What changes can be made in Nutch log4j.properties to reduce the size of
Nutch logging size.
Shubham
On Wednesday 07 September 2016 04:04 AM, Markus Jelsma wrote:
I've seen Hadoop not honouring some logs settings before. Are you really sure
these are org.apache.nutch.* logs? If so, and as said before, change
log4j.properties to not log INFO messages. If they Hadoop logs, of which there
are many, then change some Hadoop settings which i don't remember right now.

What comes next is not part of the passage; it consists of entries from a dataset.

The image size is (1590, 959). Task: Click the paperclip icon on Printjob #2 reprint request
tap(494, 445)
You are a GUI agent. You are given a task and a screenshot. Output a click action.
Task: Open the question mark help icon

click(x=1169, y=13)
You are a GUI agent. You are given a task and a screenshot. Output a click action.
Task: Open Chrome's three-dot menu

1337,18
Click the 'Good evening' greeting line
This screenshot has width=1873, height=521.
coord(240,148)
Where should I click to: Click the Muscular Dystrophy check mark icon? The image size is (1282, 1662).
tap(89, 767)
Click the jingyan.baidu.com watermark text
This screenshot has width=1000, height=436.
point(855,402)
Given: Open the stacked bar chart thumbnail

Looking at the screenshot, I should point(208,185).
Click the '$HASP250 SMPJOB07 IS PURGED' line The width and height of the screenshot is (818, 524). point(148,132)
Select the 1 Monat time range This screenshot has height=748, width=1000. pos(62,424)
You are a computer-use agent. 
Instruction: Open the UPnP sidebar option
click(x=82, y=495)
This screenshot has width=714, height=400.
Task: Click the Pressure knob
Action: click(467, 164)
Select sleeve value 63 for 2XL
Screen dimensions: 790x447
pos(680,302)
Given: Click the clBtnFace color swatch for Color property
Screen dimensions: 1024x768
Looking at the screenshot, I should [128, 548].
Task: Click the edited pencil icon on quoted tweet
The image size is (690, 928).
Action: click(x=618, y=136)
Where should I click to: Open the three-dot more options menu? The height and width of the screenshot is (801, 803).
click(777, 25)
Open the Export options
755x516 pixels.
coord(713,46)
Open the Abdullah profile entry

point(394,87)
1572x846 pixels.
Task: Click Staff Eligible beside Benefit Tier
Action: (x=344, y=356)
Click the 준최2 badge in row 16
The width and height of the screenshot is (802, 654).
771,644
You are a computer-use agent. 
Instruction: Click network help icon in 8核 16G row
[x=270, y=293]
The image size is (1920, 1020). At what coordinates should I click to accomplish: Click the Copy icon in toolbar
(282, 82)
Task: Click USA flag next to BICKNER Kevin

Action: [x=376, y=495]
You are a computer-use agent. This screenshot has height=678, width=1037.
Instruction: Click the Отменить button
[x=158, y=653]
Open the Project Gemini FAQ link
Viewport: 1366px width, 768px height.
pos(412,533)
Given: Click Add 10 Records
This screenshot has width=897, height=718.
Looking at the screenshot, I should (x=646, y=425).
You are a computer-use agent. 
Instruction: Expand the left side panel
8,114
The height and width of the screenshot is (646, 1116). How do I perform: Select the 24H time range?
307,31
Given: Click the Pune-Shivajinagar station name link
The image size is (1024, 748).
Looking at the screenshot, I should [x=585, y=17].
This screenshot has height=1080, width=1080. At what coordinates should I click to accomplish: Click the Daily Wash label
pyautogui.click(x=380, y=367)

Hadoop is notorious for verbose logging and any job can easily create hundreds
MB's of logs on datanodes, HDFS master, YARN master, containers etc. This is
normal and should be expected. If your Hadoop cluster is not designed to take
GB's of logs, then your disk space is just too small. This is because so much
is happening when a job runs. Either increase disk space, or set all logging
levels to WARN or higher.
In any case, a Hadoop cluster always logs more than Nutch does, so Nutch
logging is the least of your problems.
M.
-----Original message-----
From:shubham.gupta <[email protected]>
Sent: Tuesday 6th September 2016 6:57
To: [email protected]
Subject: Re: Application creating huge amount of logs : Nutch 2.3.1 + Hadoop
2.7.1
Hey,
I have changed the user.log_retain size to 10 MB still it is creating a
huge size of logs. This leads to the failure of datanode and the job
fails. And, if the logs are deleted periodically then the fetch phase
takes a lot of time and it is uncertain that whether it will complete or
not.
Shubham Gupta
On Wednesday 24 August 2016 05:20 PM, Markus Jelsma wrote:
If it is Nutch logging, change its level in conf/log4j.properties. It can also
be Hadoop logging.
M.
-----Original message-----
From:shubham.gupta <[email protected]>
Sent: Tuesday 23rd August 2016 8:15
To: [email protected]
Subject: Application creating huge amount of logs : Nutch 2.3.1 + Hadoop 2.7.1
Hey
I have integrated Nutch 2.3.1 with Hadoop 2.7.1, and the fetcher.parse
property is set TRUE and the database used is MongoDB. While the map job
of nutch runs, it creates a huge size of nodelogs over 13GB in size. And
the cause of such huge amount of files in unknown. Any suggestion would
help.
Thanks in advance.
Shubham Gupta